Wednesday, March 16, 2016

Ferguson City Council Changes Its Mind, Again: Agrees to DOJ's consent decree

Posted by CotoBlogzz

Rancho Santa Margarita, CA - Immediately following the Ferguson unrest that began the day after the fatal shooting of Michael Brown by Darren Wilson, a white police officer, on August 9, 2014, in Ferguson, Missouri, and at the urging of President Obama, Attorney General, and other civil rights leaders like Reverend Al Sharpton, the City Counsel invited a policing review by the Department of Justice (DOJ)

While Obama, Eric Holder and other civil rights leader convicted officer Wilson,  St. Louis County prosecutor Robert McCulloch subsequently announced that Darren Wilson would not be charged in connection with the crimes.

According to officer Wilsons attorneys: "From the onset, we have maintained and the grand jury agreed that Officer Wilson's actions on August 9 were in accordance with the laws and regulations that govern the procedures of an officer," after the decision was announced.

The unrest brought simmering racial tensions in the community — which is predominantly black and policed by a majority white force — to a boil. Violent protests in the weeks after the shooting, with looters raiding stores and torching a gas station, and the militarized police response hurled the town into the national spotlight. 

Most recently, the City Council decided it did not need the DOJ to help review its policing strategies.  Under threat from the DOJ, the Council reversed course last night.

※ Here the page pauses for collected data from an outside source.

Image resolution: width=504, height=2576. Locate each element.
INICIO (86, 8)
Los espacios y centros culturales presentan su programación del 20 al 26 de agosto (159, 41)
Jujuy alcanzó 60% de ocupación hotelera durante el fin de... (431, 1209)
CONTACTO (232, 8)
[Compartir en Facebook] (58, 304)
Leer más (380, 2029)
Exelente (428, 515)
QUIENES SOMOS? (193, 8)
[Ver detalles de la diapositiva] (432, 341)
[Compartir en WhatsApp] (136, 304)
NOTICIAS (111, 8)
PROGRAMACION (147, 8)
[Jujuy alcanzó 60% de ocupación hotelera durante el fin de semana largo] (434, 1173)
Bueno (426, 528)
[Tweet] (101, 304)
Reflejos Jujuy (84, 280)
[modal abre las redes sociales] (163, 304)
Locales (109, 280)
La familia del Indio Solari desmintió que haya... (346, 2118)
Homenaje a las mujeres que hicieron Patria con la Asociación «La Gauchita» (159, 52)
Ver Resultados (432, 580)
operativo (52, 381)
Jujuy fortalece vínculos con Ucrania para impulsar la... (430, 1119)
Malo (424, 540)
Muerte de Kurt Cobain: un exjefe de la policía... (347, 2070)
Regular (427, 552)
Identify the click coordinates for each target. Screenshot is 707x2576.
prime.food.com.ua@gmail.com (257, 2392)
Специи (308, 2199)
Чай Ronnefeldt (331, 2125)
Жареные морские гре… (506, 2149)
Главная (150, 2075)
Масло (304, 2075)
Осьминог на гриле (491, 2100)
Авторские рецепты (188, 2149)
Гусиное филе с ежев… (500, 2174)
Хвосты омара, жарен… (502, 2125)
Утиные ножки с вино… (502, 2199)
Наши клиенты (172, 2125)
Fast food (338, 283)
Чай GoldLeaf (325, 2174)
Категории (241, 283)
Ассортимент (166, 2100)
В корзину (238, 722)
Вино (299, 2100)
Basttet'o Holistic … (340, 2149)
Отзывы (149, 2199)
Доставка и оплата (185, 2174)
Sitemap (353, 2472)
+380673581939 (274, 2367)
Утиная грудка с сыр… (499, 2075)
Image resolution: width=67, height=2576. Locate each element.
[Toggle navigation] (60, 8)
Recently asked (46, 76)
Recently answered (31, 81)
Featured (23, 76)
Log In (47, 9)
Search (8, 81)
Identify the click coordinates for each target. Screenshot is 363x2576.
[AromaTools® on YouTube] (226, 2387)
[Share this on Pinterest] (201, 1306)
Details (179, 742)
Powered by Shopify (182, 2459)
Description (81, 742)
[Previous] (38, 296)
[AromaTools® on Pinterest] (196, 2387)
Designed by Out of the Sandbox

Principal Deputy Assistant Attorney General Vanita Gupta, head of the Justice Department’s Civil Rights Division, released the following statement regarding the Ferguson, Missouri, City Council vote to approve the proposed consent decree with the Department of Justice:
“Tonight, the city of Ferguson, Missouri, took an important step towards guaranteeing all of its citizens the protections of our Constitution.  We are pleased that they have approved the consent decree, a document designed to provide the framework needed to institute constitutional policing in Ferguson, and look forward to filing it in court in the coming days and beginning to work with them towards implementation.”